Collected data:
•••

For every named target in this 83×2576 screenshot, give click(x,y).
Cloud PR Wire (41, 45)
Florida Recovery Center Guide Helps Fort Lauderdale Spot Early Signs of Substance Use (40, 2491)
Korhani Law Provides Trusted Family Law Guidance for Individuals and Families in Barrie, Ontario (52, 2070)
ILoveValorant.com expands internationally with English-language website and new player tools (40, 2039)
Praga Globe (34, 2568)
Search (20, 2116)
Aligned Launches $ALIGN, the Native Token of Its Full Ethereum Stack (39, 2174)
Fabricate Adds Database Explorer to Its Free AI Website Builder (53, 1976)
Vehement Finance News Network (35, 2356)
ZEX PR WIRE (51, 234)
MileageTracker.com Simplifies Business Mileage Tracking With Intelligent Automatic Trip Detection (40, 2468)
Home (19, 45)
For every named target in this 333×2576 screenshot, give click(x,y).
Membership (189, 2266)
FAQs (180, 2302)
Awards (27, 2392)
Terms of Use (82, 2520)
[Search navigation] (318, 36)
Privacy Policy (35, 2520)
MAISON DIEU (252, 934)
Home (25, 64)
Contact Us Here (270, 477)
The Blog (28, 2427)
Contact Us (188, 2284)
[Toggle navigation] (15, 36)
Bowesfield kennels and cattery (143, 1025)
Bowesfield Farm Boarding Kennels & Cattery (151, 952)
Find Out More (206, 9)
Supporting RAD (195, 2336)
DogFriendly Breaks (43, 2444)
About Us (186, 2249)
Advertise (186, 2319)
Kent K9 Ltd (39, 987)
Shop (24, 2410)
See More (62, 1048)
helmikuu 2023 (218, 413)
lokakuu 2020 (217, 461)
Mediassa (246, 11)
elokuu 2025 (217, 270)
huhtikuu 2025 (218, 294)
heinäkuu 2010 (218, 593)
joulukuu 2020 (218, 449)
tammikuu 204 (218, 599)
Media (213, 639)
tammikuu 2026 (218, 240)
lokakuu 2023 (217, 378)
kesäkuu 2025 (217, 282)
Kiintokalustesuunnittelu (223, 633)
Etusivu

•••

What needs to be done => Would you set down every record again, exactly as it appears above?

Written response =>
For every named target in this 83×2576 screenshot, give click(x,y).
Cloud PR Wire (41, 45)
Florida Recovery Center Guide Helps Fort Lauderdale Spot Early Signs of Substance Use (40, 2491)
Korhani Law Provides Trusted Family Law Guidance for Individuals and Families in Barrie, Ontario (52, 2070)
ILoveValorant.com expands internationally with English-language website and new player tools (40, 2039)
Praga Globe (34, 2568)
Search (20, 2116)
Aligned Launches $ALIGN, the Native Token of Its Full Ethereum Stack (39, 2174)
Fabricate Adds Database Explorer to Its Free AI Website Builder (53, 1976)
Vehement Finance News Network (35, 2356)
ZEX PR WIRE (51, 234)
MileageTracker.com Simplifies Business Mileage Tracking With Intelligent Automatic Trip Detection (40, 2468)
Home (19, 45)
For every named target in this 333×2576 screenshot, give click(x,y).
Membership (189, 2266)
FAQs (180, 2302)
Awards (27, 2392)
Terms of Use (82, 2520)
[Search navigation] (318, 36)
Privacy Policy (35, 2520)
MAISON DIEU (252, 934)
Home (25, 64)
Contact Us Here (270, 477)
The Blog (28, 2427)
Contact Us (188, 2284)
[Toggle navigation] (15, 36)
Bowesfield kennels and cattery (143, 1025)
Bowesfield Farm Boarding Kennels & Cattery (151, 952)
Find Out More (206, 9)
Supporting RAD (195, 2336)
DogFriendly Breaks (43, 2444)
About Us (186, 2249)
Advertise (186, 2319)
Kent K9 Ltd (39, 987)
Shop (24, 2410)
See More (62, 1048)
helmikuu 2023 (218, 413)
lokakuu 2020 (217, 461)
Mediassa (246, 11)
elokuu 2025 (217, 270)
huhtikuu 2025 (218, 294)
heinäkuu 2010 (218, 593)
joulukuu 2020 (218, 449)
tammikuu 204 (218, 599)
Media (213, 639)
tammikuu 2026 (218, 240)
lokakuu 2023 (217, 378)
kesäkuu 2025 (217, 282)
Kiintokalustesuunnittelu (223, 633)
Etusivu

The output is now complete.